The cavities form a pattern that is three-dimensional and random, resembling a sponge.[2]
Ramiform caves form as irregular large rooms, galleries, and passages. These randomized threedimensional rooms form from a rising water table that erodes the carbonate rock with hydrogensulfide enriched water.[2]
Pit caves (vertical caves, potholes, or simply "pits") consist of a vertical shaft rather than a horizontal
cave passage. They may or may not be associated with one of the above structural patterns.
Geographic distribution
Caves are found throughout the world, but only a portion of them have been explored and documented by
cavers. The distribution of documented cave systems is widely skewed toward countries where caving
has been popular for many years (such as France, Italy, Australia, the UK, the United States, and so on.).
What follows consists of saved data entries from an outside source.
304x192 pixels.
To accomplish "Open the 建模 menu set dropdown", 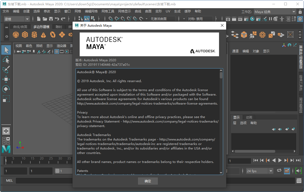I will [16, 19].
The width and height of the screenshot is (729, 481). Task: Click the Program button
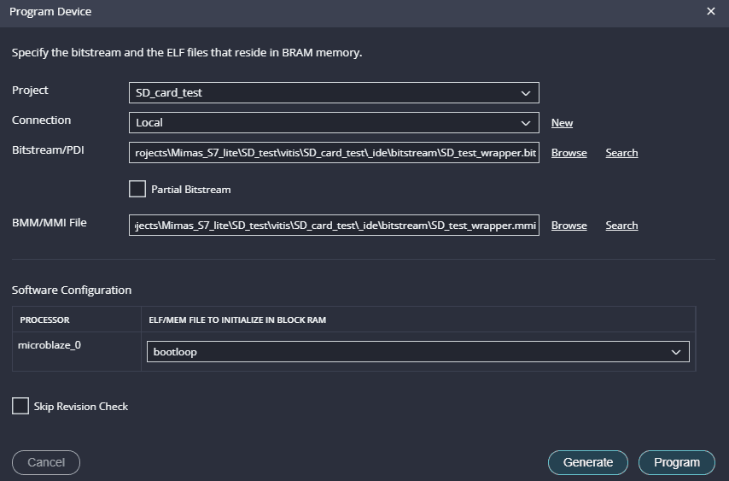676,462
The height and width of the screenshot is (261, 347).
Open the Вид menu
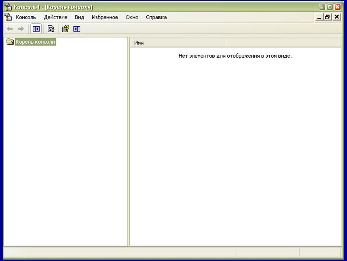79,17
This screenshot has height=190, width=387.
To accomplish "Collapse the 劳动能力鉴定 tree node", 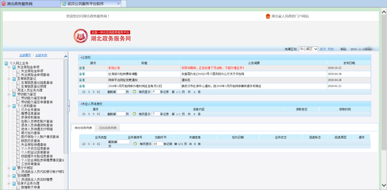I will pyautogui.click(x=9, y=94).
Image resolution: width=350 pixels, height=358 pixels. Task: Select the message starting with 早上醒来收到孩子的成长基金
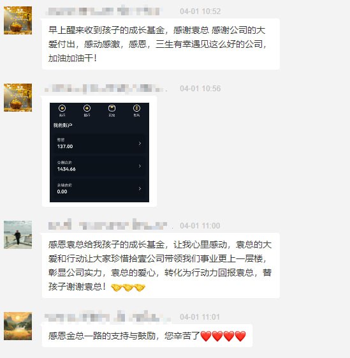tap(161, 44)
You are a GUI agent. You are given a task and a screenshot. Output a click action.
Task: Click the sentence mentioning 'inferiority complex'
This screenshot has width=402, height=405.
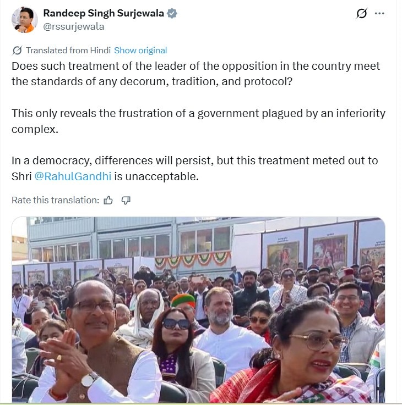coord(199,121)
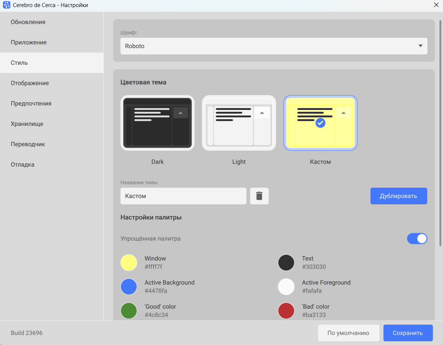Click the Cerebro app logo in title bar
The height and width of the screenshot is (345, 443).
[x=6, y=5]
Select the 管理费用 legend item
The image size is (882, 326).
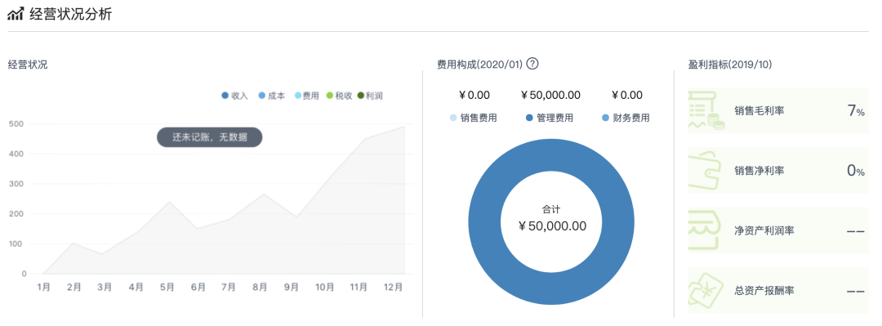[x=550, y=118]
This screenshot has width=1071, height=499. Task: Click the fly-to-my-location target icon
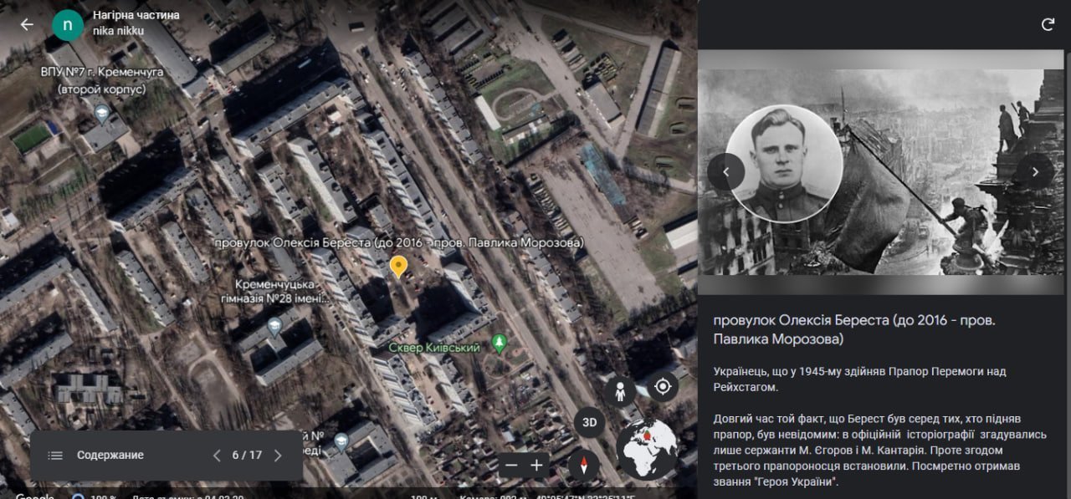663,386
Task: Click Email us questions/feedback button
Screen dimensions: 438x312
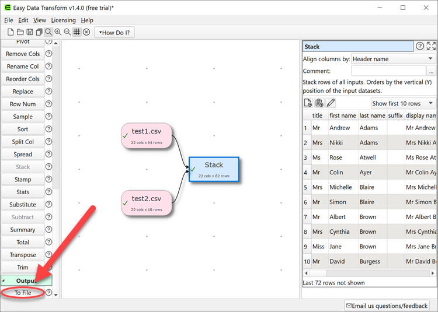Action: [x=387, y=306]
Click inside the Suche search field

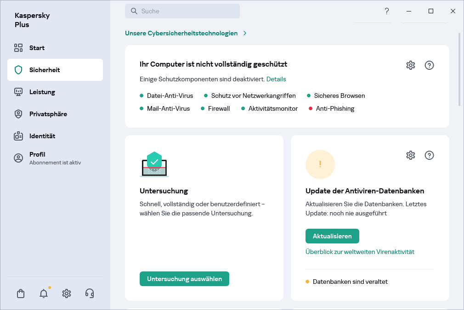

As a result, explored caves are found widely in Europe, Asia, North America, and Oceania but are sparse
in South America, Africa, and Antarctica. This is a great generalization, as large expanses of North
America and Asia contain no documented caves, whereas areas such as the Madagascar dry deciduous
forests and parts of Brazil contain many documented caves. As the world’s expanses of soluble bedrock
are researched by cavers, the distribution of documented caves is likely to shift. For example, China,
despite containing around half the world's exposed limestone - more than 1,000,000 square kilometres
(390,000 sq mi) - has relatively few documented caves.